Personal details
- Political party: Democratic
- Education: Dartmouth College (BA) Antioch School of Law (JD)

= Tim Rieser =

American lawyer

Tim Rieser is a senior aide to Senator Peter Welch. Rieser previously worked for Senator Patrick Leahy for 37 years. He has been noted as one "of the most powerful staffers in Congress presiding over U.S. foreign policy and U.S. foreign assistance."

In 2015 he was listed as number 22 of Politico 50 - a "Guide to the Thinkers, Doers and Visionaries Transforming American Politics".

==Education==
Rieser graduated from Dartmouth College in 1976 and from Antioch School of Law, now the University of the District of Columbia David A. Clarke School of Law, in 1979.

==Political career==
Rieser is a former public defender from Vermont. He has worked for Leahy since 1985. Since 1989 he has served as the Democratic Clerk for the Appropriations Subcommittee on State and Foreign Operations.

Rieser was one of the architects of a 1992 law with the International Campaign to Ban Landmines to ban the usage of landmines.
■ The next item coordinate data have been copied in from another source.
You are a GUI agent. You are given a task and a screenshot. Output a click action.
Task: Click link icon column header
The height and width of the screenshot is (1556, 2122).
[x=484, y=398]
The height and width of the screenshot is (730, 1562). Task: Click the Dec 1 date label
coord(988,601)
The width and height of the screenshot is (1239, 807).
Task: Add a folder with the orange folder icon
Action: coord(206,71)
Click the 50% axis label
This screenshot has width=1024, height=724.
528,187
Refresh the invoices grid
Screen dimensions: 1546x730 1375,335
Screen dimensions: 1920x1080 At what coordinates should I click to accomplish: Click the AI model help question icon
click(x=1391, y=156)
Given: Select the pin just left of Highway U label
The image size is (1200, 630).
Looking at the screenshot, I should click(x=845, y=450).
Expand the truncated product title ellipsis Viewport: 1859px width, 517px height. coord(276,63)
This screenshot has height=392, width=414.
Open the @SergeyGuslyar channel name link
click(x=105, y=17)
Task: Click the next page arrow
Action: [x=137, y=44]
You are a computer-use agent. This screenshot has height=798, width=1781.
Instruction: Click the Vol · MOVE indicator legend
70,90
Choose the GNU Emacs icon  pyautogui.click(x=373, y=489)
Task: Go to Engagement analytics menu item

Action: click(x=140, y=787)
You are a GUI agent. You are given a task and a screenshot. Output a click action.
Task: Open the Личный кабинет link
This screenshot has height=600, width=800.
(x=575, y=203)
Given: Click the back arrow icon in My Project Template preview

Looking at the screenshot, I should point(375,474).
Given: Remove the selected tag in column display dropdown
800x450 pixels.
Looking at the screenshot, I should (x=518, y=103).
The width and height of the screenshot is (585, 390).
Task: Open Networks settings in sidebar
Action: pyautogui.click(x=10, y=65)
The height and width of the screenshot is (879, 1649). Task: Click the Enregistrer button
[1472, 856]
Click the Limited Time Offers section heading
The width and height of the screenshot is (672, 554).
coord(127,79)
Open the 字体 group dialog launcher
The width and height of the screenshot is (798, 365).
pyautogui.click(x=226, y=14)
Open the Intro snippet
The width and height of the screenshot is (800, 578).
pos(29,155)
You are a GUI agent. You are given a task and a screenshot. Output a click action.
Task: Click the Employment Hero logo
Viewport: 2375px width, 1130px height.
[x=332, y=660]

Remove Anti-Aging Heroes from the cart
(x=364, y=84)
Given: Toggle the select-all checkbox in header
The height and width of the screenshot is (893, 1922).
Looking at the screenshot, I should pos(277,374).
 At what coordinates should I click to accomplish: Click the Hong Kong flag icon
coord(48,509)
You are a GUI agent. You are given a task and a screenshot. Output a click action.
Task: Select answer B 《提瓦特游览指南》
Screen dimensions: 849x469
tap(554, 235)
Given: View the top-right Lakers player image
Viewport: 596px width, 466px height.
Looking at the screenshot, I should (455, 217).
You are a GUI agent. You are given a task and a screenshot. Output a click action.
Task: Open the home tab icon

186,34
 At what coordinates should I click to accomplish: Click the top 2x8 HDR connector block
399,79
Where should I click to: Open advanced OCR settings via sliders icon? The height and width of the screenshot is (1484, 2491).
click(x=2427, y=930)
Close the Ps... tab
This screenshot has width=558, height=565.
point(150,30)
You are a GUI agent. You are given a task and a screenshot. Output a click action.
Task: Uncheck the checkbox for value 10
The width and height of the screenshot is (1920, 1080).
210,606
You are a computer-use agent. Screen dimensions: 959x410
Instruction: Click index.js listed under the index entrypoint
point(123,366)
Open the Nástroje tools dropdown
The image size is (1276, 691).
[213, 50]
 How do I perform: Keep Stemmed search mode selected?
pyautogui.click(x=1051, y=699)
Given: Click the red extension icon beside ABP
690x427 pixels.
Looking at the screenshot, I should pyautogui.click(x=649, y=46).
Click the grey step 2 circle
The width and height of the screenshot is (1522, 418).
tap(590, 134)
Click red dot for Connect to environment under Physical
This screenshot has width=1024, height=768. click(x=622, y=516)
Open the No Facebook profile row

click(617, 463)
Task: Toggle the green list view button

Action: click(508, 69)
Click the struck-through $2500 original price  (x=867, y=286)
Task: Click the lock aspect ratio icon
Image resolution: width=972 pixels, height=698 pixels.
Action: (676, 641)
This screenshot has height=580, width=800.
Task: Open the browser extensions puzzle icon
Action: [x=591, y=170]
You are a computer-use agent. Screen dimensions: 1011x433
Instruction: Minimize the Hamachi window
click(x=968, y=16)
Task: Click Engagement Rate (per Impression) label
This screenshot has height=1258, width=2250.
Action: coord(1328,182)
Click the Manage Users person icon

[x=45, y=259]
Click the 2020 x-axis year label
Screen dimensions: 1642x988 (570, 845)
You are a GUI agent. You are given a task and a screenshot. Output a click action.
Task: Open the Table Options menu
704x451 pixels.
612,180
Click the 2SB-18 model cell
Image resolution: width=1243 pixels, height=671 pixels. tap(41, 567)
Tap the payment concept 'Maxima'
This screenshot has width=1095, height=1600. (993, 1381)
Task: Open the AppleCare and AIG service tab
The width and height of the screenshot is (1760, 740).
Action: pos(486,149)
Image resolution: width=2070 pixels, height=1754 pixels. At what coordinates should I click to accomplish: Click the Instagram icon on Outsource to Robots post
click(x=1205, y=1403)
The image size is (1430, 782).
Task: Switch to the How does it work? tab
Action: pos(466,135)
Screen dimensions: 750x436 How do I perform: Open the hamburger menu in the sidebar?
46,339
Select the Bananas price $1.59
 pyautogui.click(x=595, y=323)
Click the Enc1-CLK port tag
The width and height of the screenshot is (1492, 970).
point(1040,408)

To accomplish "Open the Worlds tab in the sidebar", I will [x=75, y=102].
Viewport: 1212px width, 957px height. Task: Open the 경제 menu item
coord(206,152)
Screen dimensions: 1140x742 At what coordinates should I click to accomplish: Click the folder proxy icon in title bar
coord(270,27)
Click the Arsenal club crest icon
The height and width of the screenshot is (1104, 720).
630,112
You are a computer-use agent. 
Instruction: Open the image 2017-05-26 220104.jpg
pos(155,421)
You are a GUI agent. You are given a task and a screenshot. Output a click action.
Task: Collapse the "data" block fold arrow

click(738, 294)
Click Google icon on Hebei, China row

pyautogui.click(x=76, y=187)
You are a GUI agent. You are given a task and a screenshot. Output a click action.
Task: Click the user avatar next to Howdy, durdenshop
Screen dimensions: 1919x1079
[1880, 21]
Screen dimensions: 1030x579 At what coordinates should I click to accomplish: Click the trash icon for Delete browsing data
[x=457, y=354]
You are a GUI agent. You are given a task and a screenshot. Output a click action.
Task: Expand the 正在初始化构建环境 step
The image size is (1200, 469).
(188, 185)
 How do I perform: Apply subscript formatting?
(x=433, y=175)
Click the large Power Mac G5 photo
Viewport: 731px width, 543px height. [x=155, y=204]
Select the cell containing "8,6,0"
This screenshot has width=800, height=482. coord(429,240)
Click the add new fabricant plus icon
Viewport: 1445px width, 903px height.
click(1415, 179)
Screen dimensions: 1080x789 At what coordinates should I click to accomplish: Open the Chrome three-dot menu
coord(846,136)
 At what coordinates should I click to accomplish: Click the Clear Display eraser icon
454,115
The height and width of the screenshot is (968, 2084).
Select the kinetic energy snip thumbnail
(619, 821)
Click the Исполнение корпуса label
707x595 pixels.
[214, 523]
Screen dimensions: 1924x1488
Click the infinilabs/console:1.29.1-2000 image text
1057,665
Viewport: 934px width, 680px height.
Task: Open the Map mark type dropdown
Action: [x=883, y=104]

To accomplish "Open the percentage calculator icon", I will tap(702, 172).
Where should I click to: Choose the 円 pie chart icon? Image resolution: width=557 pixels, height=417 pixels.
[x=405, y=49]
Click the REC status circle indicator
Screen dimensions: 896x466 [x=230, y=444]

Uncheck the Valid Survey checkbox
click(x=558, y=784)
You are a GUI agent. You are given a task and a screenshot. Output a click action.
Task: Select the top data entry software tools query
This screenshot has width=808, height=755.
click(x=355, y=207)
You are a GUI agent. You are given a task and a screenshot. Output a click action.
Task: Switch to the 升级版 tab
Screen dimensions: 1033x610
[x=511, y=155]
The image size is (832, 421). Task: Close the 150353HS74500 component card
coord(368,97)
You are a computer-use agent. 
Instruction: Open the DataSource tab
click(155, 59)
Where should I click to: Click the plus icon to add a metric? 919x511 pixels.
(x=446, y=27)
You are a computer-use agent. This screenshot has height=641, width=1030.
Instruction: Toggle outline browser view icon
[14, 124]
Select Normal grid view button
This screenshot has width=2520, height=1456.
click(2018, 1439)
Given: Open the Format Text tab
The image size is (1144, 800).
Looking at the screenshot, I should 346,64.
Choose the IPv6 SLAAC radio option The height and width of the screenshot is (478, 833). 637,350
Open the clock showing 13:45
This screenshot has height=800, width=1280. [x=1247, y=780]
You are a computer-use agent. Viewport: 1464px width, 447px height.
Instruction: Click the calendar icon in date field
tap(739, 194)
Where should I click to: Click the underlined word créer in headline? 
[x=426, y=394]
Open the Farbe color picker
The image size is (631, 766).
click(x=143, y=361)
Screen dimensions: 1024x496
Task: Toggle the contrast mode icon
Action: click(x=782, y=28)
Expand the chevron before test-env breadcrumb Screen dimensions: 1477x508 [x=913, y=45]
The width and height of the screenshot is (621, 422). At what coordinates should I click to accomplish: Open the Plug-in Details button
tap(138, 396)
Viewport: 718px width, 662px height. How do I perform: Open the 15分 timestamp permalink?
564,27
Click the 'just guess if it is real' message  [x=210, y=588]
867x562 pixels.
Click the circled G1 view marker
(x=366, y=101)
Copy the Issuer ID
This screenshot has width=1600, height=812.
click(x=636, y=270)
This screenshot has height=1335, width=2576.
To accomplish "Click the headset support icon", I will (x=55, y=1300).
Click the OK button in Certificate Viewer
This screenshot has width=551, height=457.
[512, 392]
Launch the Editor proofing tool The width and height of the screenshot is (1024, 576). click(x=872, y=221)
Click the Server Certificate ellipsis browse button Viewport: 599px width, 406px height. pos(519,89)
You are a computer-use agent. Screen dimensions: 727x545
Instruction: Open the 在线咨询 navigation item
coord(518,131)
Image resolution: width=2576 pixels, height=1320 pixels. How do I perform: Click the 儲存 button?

Rieser also helped draft the 1998 Leahy Law which bans the United States from providing military assistance to foreign armies that violate human rights without being held to account. In 2014, Guatemalan President Otto Pérez made international news by attacking Rieser publicly for aid restrictions.

Rieser was influential in opening U.S. policy toward Cuba and played a "significant role" in getting USAID contractor Alan Gross released from prison in Cuba.